THE TASK: Set down every line from the one with "The width and" to the end of the entries, both ends included, exactly as it reads and without pictures.

··· GIVEN RECORDS

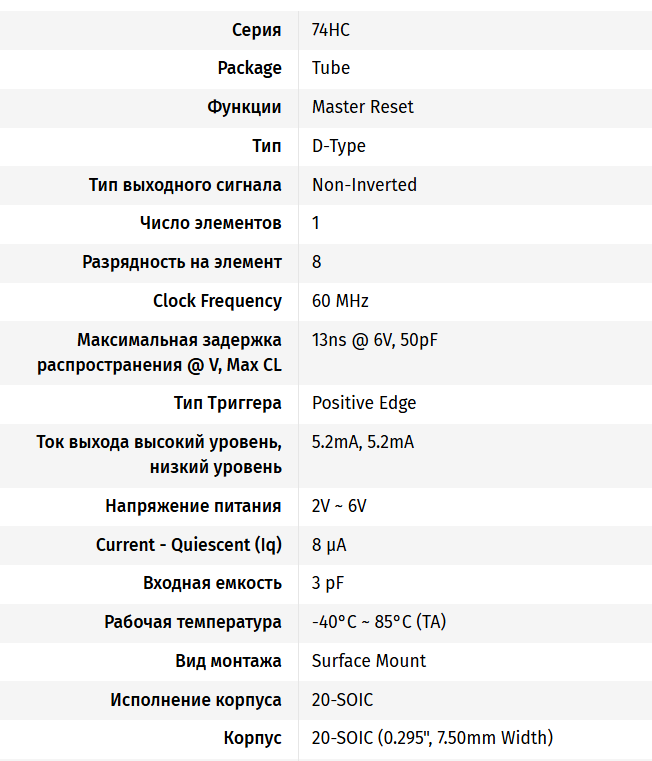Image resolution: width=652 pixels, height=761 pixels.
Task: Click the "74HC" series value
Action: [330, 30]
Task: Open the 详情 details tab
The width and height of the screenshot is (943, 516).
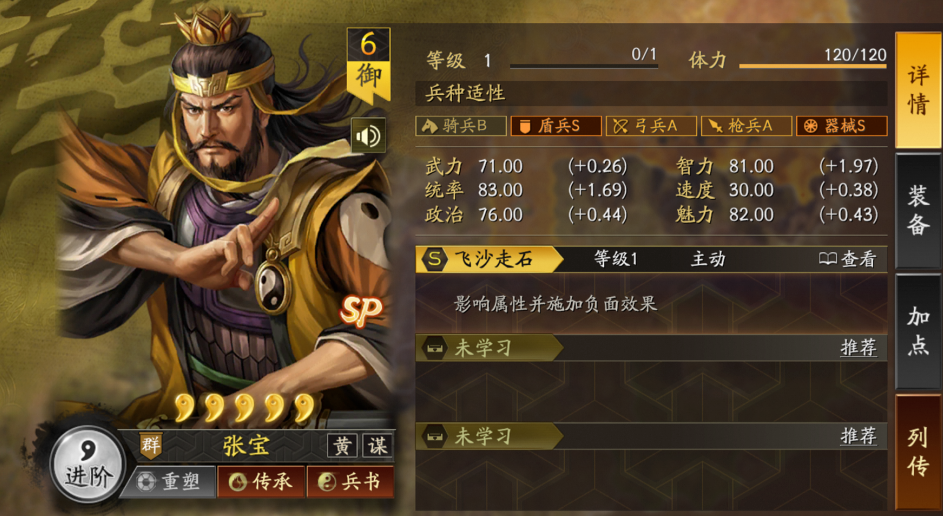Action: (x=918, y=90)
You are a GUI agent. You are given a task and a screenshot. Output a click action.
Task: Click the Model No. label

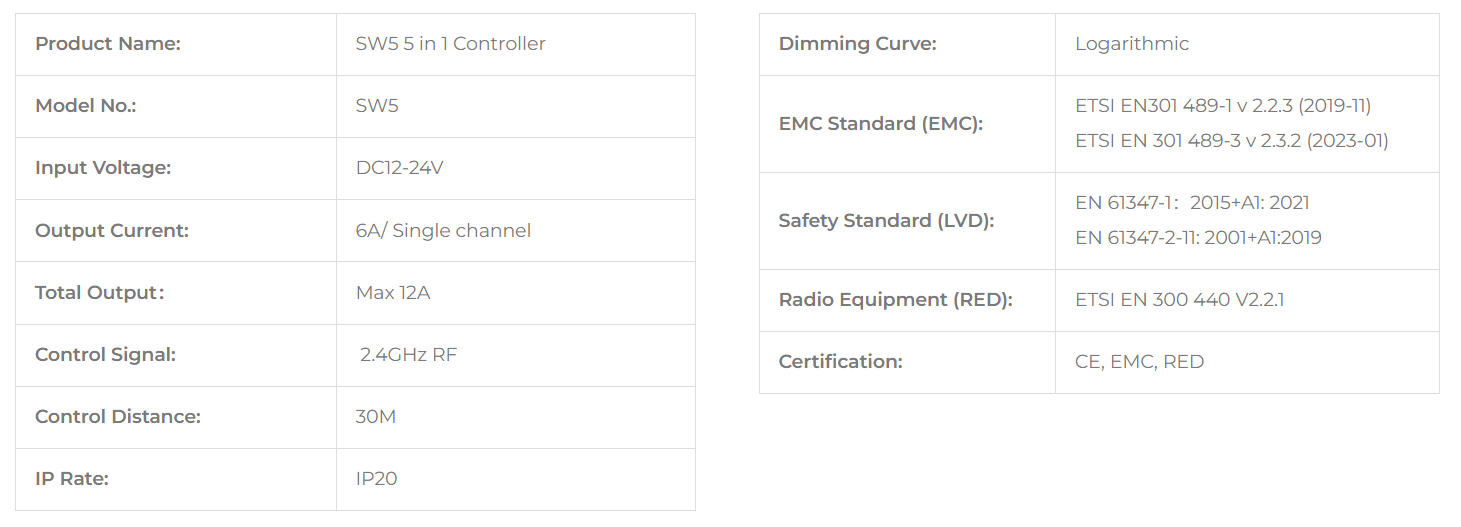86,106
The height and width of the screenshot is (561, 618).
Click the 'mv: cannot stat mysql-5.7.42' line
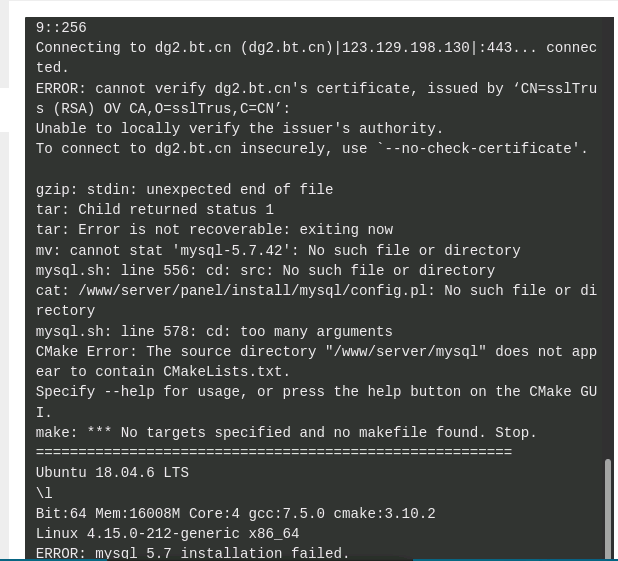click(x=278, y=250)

······

TASK OUTPUT:
The width and height of the screenshot is (943, 516).
Action: (x=918, y=90)
You are a GUI agent. You are given a task and a screenshot. Output a click action.
Task: Click the Model No. label

86,106
The height and width of the screenshot is (561, 618).
Click the 'mv: cannot stat mysql-5.7.42' line
click(x=278, y=250)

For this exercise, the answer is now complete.